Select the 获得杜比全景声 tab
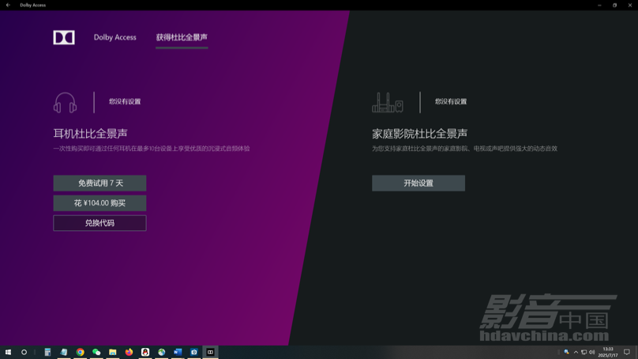Screen dimensions: 638x359 click(x=182, y=37)
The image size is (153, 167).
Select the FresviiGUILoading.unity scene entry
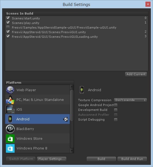(x=77, y=37)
----
== EXERCISE ==
How many of the lines above contain the string "Select"? Reply with the number alone.

== EXERCISE OUTPUT ==
2